*EXERCISE BRIEF*. Repeat the listing exactly. Pictures stay out of your copy.

Top of INFORMATION SHOWN

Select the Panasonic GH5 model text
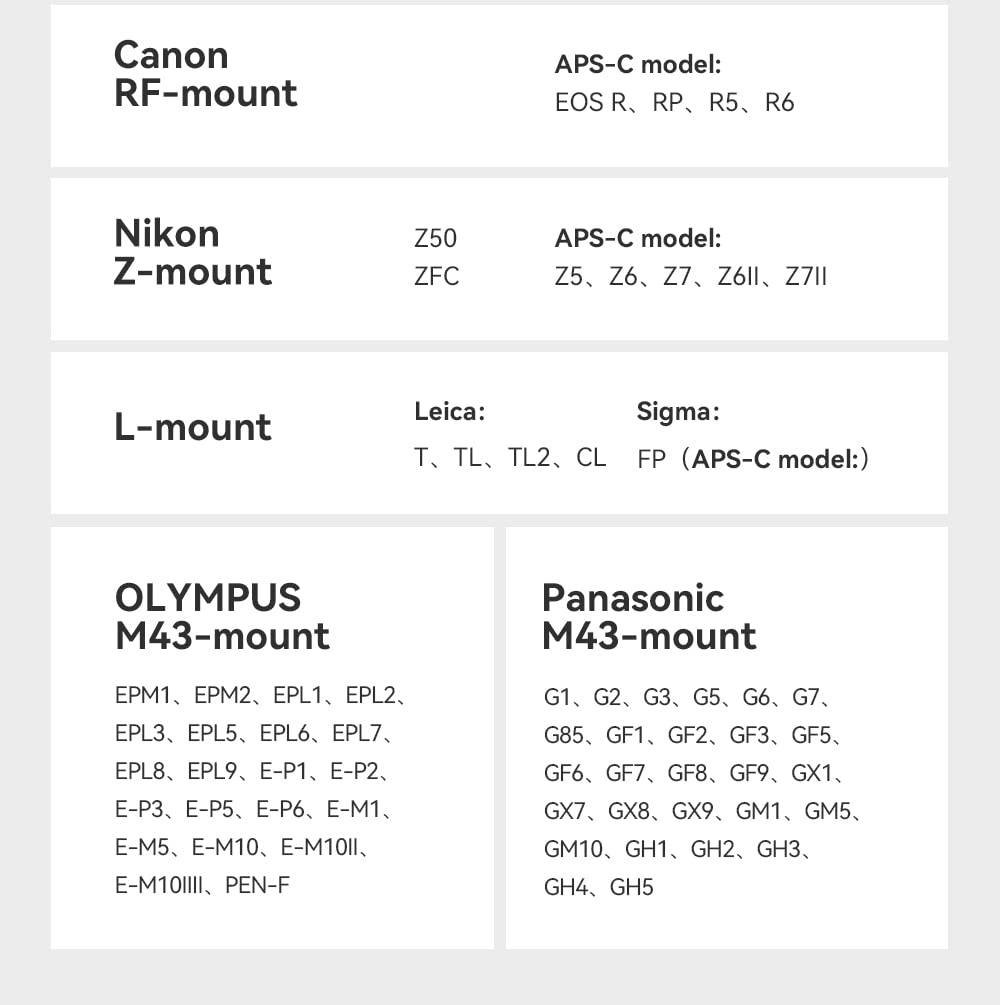Viewport: 1000px width, 1005px height. coord(631,887)
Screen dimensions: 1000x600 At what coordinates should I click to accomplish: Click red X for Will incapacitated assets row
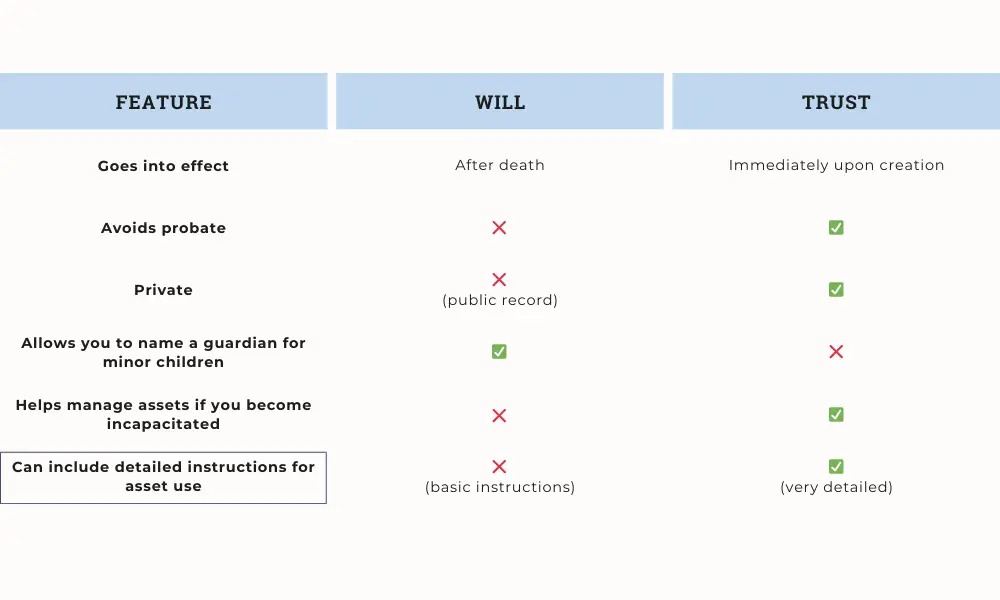499,415
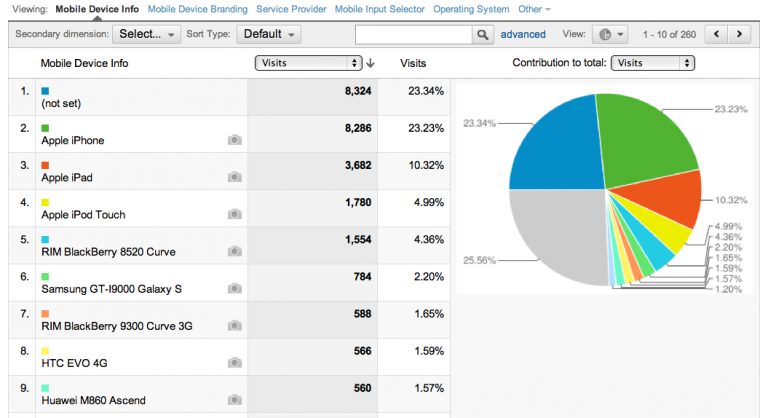Image resolution: width=768 pixels, height=418 pixels.
Task: Open the pie chart View dropdown
Action: (x=610, y=34)
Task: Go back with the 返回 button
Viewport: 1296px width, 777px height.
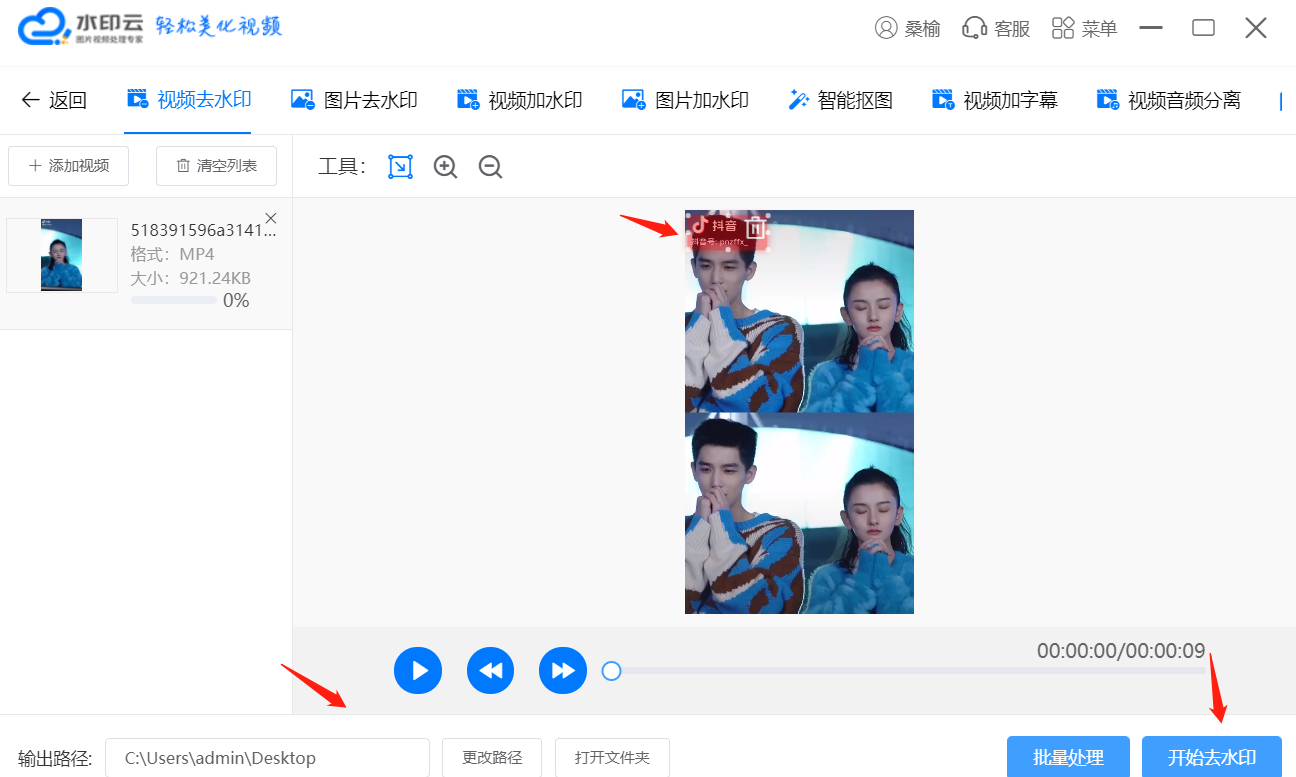Action: pyautogui.click(x=54, y=100)
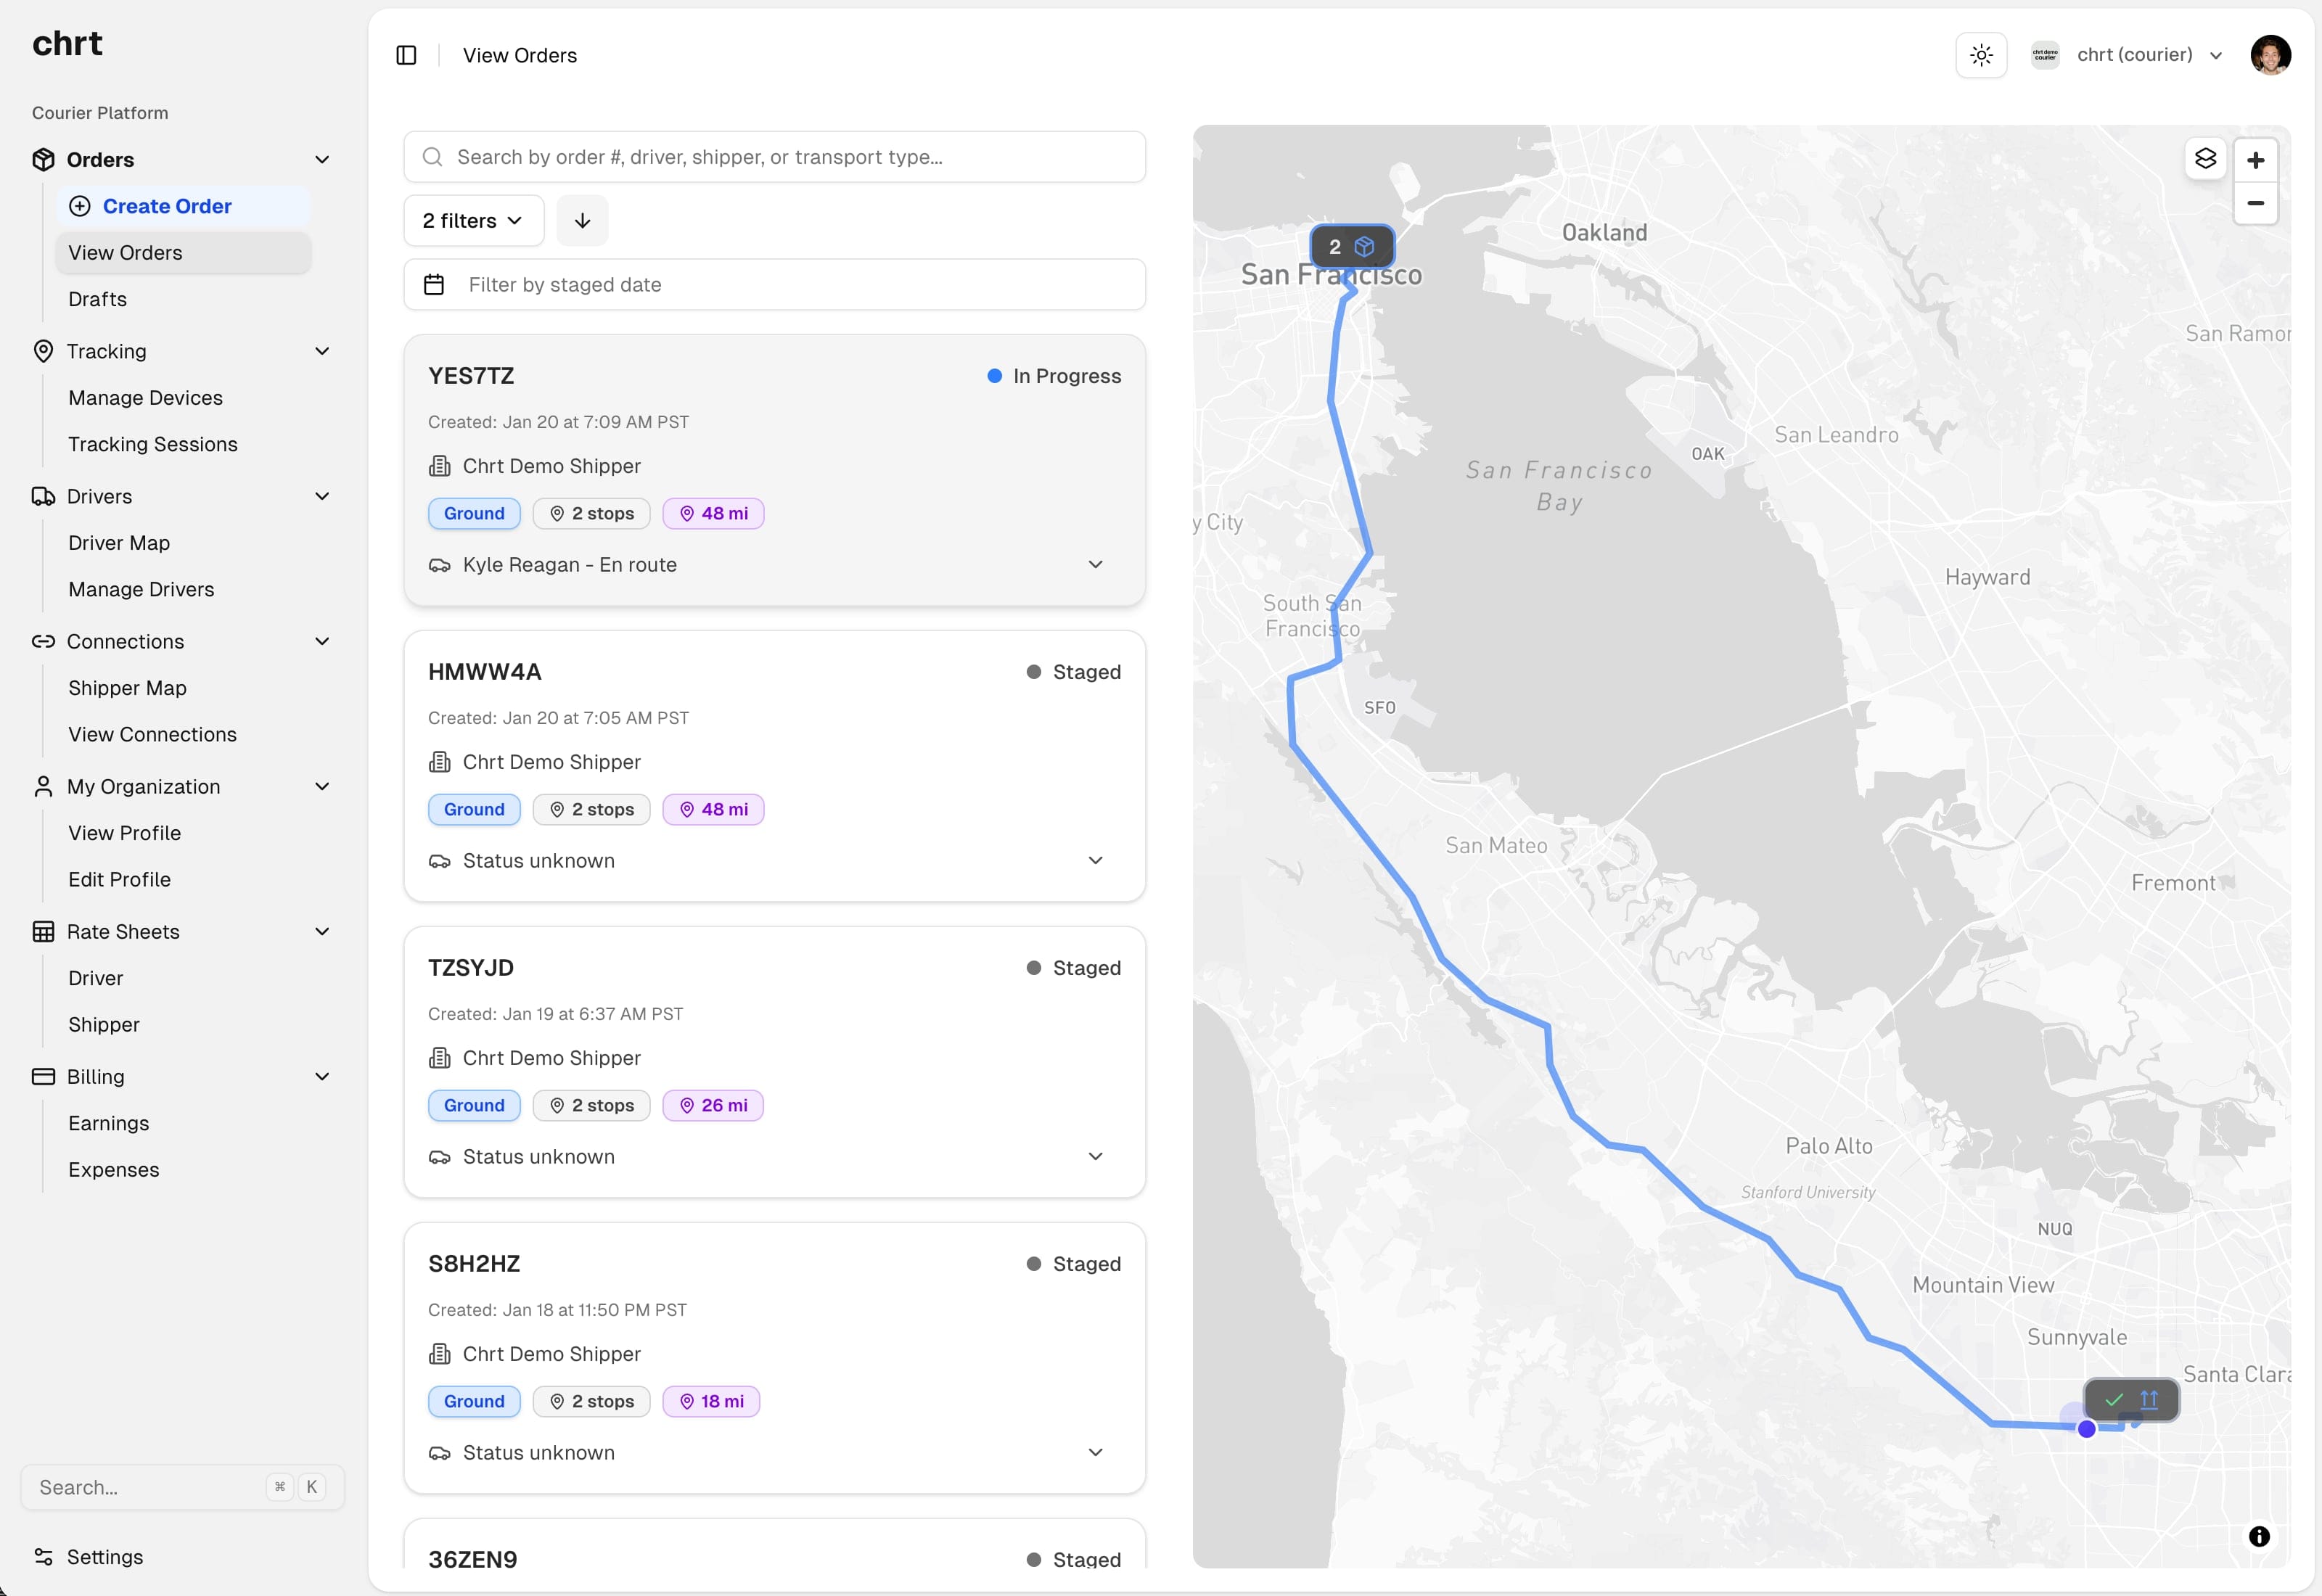The width and height of the screenshot is (2322, 1596).
Task: Switch light/dark theme sun icon
Action: pyautogui.click(x=1980, y=55)
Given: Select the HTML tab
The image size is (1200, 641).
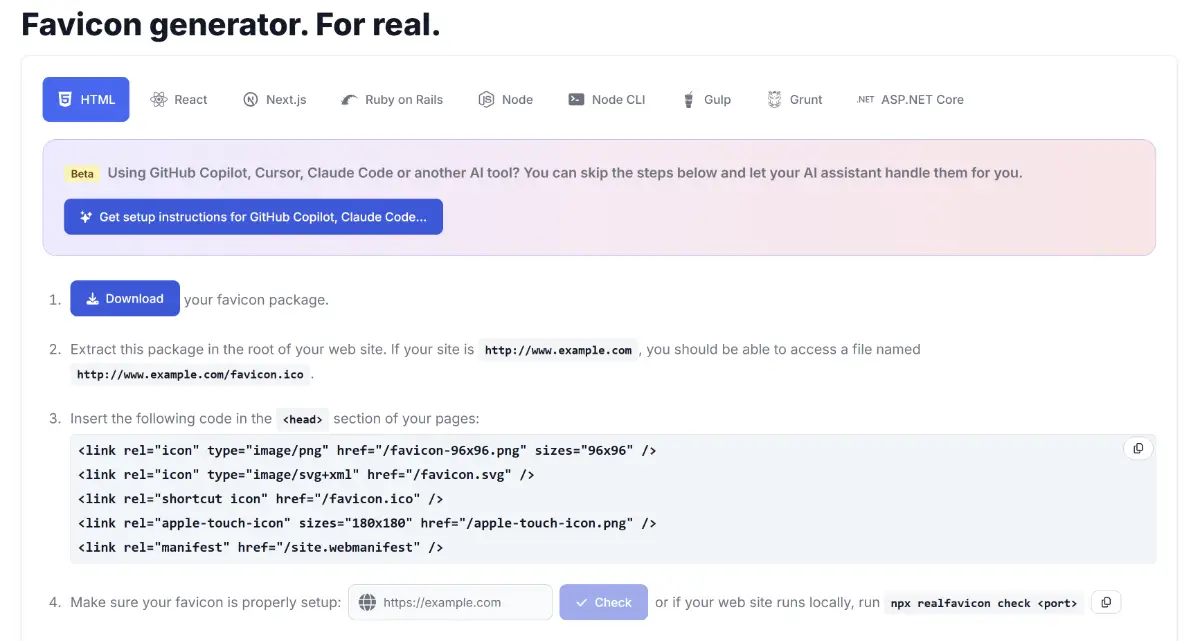Looking at the screenshot, I should tap(86, 100).
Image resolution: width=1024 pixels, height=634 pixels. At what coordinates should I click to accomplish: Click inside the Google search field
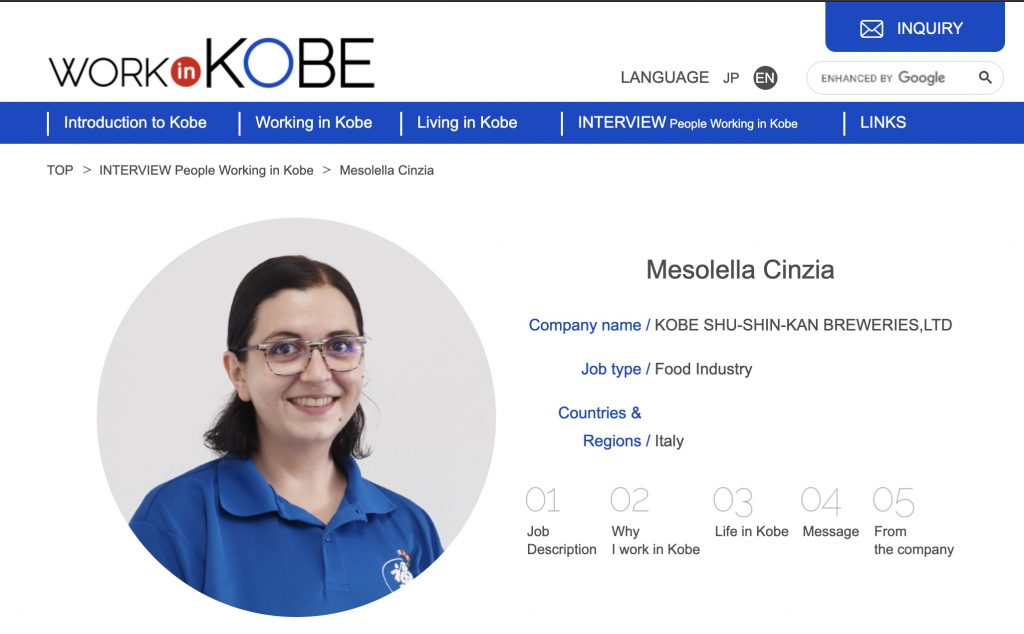point(892,78)
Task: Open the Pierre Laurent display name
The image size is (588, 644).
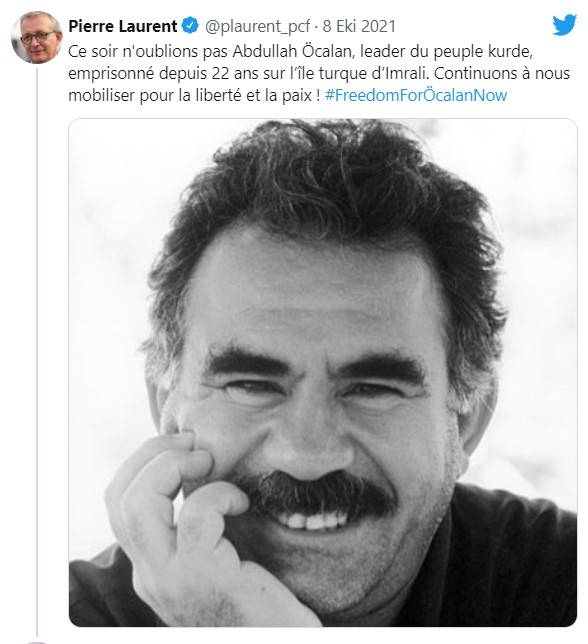Action: click(x=122, y=26)
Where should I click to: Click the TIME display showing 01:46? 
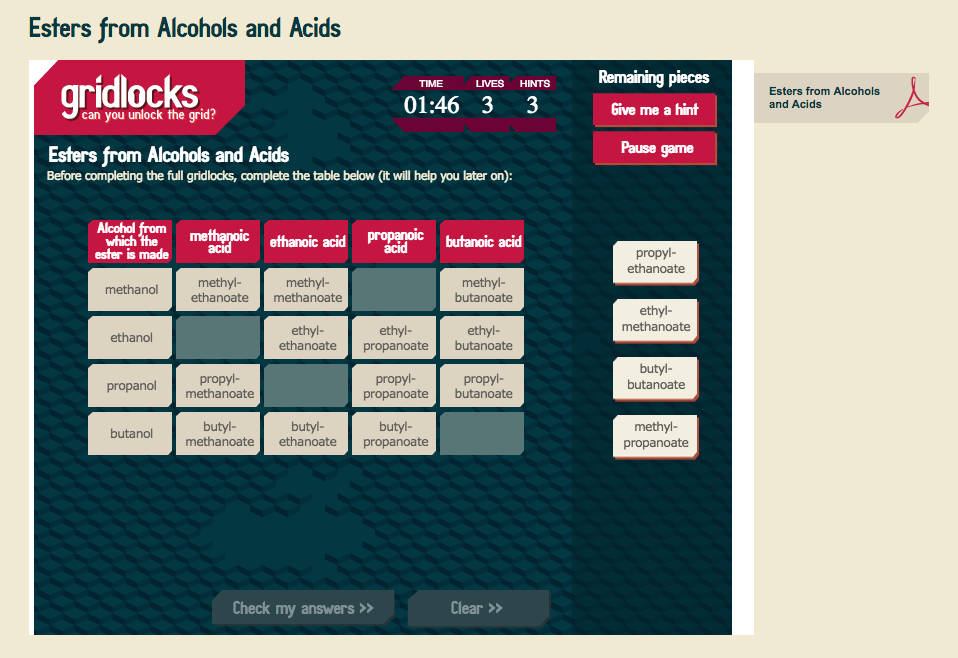(x=430, y=103)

Bottom of INFORMATION SHOWN

*RESULT OF THIS EXERCISE*.
Select the Panasonic GH5 model text
Viewport: 1000px width, 1005px height. coord(631,887)
Screen dimensions: 1000x600 At what coordinates should I click to accomplish: Click red X for Will incapacitated assets row
499,415
Image resolution: width=768 pixels, height=418 pixels.
Task: Open the pie chart View dropdown
Action: (x=610, y=34)
Task: Go back with the 返回 button
Viewport: 1296px width, 777px height.
Action: pyautogui.click(x=54, y=100)
The width and height of the screenshot is (2322, 1596).
Task: Switch light/dark theme sun icon
Action: pyautogui.click(x=1980, y=55)
Given: Select the HTML tab
The image size is (1200, 641).
Looking at the screenshot, I should tap(86, 100).
Image resolution: width=1024 pixels, height=634 pixels. At what coordinates should I click to accomplish: Click inside the Google search field
point(892,78)
Task: Open the Pierre Laurent display name
The image size is (588, 644).
Action: click(x=122, y=26)
Where should I click to: Click the TIME display showing 01:46? 
(x=430, y=103)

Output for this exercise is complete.